Внезапно в комнату, где сидит автор письма в Петербург, погруженный в чтение таинственной книги, входит не кто иной, как «испанский священник в черной мантии». Задолго до Достоевского, «воплощенная инквизиция», зная тайные страсти человеческой души, коварно открывает ему ложную мудрость:
Он с бешенством бросился на меня, вырвал из рук моих книгу, бросил ее на пол, топтал ногами, кричал, бранился, называл меня проклятым еретиком (…) Испанский священник мало-помалу смягчился, говорил тише, тише, ласковее, и, наконец он помирился со мною, и мы сделались друзьями до того, что он хотел подарить мне на память изобретенный им карманный воздушный насосик, которым в несколько секунд можно вытянуть всю кровь из самых свежих и сочных щечек… Я не согласился принять подарок, но теперь жалею об этом.
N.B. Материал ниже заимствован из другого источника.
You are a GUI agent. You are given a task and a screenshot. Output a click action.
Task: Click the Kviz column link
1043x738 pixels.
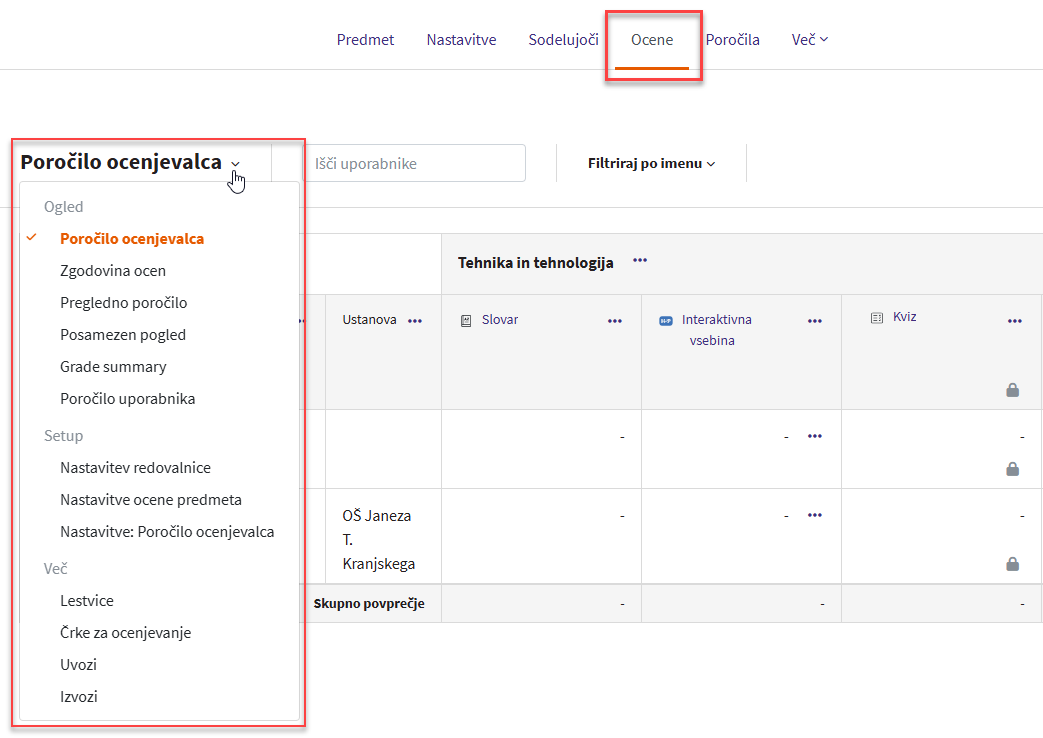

С этим волшебным насосиком можно бы очень приятно путешествовать по свету, делать тысячу забавных проказ и приобрести известность, на зло серому карлику.
Так, через литературные аллюзии Печерин вводит новую тему, тему Посредственности, которая в образе серого карлика угрожает неизбежностью примирения с тем презренным состоянием, в котором он окажется по возвращении в Россию.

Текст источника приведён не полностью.